== Exercise prompt ==
Can you rewrite the entries as a Markdown table with the columns Row and Line, starting at the line that contains "Image resolution: width=1014" and ending at the line that contains "I want to click on data-label: 190,102, so"? Include both of those lines, skip blank lines, and leave out all other lines.

== Supplied material ==

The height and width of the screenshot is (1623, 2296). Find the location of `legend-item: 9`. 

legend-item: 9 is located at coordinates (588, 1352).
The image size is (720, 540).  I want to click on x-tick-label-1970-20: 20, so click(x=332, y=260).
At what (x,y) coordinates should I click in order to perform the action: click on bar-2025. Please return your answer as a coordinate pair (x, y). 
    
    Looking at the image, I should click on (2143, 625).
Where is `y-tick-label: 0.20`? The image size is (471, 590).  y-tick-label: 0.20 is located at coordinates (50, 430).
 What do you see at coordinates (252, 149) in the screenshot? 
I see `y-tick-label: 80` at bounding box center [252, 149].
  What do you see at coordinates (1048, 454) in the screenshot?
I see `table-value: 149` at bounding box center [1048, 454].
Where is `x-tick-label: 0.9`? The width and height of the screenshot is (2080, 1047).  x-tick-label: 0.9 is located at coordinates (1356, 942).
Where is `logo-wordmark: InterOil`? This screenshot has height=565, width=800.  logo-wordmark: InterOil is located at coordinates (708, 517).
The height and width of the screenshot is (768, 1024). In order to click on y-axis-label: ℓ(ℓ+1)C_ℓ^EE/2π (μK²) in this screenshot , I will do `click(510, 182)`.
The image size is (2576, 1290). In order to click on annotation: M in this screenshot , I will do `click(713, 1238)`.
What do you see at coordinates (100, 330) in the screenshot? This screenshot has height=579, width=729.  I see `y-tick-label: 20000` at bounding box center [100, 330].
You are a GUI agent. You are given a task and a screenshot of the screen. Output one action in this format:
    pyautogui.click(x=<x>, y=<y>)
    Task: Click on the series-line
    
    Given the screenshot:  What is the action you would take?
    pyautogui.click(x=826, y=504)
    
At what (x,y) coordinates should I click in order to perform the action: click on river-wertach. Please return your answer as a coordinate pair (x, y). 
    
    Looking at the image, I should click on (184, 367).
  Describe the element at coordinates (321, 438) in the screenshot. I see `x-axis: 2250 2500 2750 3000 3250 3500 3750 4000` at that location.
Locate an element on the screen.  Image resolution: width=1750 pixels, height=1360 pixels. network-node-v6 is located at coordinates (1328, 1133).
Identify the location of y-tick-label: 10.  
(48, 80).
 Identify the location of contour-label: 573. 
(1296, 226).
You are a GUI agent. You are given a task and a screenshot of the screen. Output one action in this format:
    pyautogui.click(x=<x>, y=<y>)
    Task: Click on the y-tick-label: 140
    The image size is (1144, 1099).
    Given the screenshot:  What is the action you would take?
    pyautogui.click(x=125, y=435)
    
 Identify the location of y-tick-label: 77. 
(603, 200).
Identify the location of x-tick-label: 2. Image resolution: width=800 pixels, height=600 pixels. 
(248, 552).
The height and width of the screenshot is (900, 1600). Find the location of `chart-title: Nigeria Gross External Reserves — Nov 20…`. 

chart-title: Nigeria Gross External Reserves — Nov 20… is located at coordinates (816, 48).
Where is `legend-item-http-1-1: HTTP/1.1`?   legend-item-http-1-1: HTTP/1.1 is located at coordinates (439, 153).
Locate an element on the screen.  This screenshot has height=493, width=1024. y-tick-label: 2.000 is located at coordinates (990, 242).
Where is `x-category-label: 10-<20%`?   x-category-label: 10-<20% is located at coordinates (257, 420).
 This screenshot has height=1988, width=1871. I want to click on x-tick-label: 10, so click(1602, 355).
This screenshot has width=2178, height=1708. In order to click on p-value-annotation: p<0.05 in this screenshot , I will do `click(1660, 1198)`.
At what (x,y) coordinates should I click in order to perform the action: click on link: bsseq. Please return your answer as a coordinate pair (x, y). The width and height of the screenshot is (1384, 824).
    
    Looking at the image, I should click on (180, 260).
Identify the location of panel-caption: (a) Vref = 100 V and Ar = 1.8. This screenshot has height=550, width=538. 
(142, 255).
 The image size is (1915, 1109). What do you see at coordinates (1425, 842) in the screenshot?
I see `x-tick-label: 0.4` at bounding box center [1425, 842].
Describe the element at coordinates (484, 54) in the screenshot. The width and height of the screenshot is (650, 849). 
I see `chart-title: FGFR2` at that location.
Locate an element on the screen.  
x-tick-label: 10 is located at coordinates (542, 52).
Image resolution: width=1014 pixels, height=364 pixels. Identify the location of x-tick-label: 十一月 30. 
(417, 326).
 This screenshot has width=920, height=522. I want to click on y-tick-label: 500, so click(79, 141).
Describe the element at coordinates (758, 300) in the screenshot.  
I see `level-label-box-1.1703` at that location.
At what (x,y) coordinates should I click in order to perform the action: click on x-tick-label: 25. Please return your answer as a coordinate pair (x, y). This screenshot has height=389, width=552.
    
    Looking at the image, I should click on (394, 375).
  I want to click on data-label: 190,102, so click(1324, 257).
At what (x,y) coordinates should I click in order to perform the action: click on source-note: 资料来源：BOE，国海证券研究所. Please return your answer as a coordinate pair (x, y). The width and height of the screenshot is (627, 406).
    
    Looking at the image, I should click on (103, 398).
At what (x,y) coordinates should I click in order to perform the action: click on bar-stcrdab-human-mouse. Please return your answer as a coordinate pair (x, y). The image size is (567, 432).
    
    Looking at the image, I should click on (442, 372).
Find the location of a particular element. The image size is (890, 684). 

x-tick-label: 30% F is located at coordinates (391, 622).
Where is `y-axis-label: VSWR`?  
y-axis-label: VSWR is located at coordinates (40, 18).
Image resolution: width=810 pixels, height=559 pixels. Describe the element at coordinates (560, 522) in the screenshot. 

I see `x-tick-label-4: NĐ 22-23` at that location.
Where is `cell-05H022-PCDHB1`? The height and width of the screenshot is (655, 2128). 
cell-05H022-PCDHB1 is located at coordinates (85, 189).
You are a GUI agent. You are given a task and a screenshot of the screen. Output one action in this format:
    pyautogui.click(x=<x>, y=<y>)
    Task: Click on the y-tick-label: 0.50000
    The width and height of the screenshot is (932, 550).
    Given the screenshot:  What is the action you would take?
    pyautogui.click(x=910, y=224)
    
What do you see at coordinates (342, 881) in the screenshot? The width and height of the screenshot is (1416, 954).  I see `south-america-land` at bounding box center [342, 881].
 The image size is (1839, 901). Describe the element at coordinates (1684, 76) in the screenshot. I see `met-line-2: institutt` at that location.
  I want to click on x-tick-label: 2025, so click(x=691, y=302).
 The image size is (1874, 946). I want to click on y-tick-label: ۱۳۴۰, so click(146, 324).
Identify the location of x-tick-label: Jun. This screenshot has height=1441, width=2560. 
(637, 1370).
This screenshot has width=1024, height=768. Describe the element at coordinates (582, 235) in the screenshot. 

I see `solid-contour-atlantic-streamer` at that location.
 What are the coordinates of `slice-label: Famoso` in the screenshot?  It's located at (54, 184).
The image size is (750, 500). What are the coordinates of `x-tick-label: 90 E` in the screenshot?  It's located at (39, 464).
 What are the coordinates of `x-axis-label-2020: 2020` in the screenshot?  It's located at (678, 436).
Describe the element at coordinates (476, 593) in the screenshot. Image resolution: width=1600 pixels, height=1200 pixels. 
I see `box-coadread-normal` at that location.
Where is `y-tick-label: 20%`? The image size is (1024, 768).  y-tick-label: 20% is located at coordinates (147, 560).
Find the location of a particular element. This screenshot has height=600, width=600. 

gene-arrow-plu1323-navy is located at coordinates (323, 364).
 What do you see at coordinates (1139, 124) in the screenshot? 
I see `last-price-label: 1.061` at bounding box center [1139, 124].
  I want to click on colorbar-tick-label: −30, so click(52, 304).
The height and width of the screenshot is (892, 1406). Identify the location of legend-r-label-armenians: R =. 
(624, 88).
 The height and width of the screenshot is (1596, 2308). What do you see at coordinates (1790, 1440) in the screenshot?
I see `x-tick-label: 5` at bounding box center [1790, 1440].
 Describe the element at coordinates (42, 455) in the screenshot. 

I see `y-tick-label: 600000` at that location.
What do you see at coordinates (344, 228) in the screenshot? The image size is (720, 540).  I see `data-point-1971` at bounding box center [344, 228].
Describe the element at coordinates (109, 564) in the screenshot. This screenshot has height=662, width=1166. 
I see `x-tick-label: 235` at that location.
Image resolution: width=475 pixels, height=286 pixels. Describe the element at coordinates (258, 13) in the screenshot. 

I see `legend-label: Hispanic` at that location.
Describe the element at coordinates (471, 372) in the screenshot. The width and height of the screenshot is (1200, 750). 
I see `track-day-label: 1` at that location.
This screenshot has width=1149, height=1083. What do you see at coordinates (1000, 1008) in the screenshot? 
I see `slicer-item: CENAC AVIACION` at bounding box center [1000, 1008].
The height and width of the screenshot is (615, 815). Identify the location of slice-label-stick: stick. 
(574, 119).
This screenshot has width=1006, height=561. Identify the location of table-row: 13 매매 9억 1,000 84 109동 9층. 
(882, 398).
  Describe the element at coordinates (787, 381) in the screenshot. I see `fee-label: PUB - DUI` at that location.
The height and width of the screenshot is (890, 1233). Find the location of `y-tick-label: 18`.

== Answer section ==
| Row | Line |
|---|---|
| 1 | Image resolution: width=1014 pixels, height=364 pixels. Identify the location of x-tick-label: 十一月 30.  |
| 2 | (417, 326). |
| 3 |  This screenshot has width=920, height=522. I want to click on y-tick-label: 500, so click(79, 141). |
| 4 | Describe the element at coordinates (758, 300) in the screenshot.   |
| 5 | I see `level-label-box-1.1703` at that location. |
| 6 | At what (x,y) coordinates should I click in order to perform the action: click on x-tick-label: 25. Please return your answer as a coordinate pair (x, y). This screenshot has height=389, width=552. |
| 7 |     Looking at the image, I should click on (394, 375). |
| 8 |   I want to click on data-label: 190,102, so click(1324, 257). |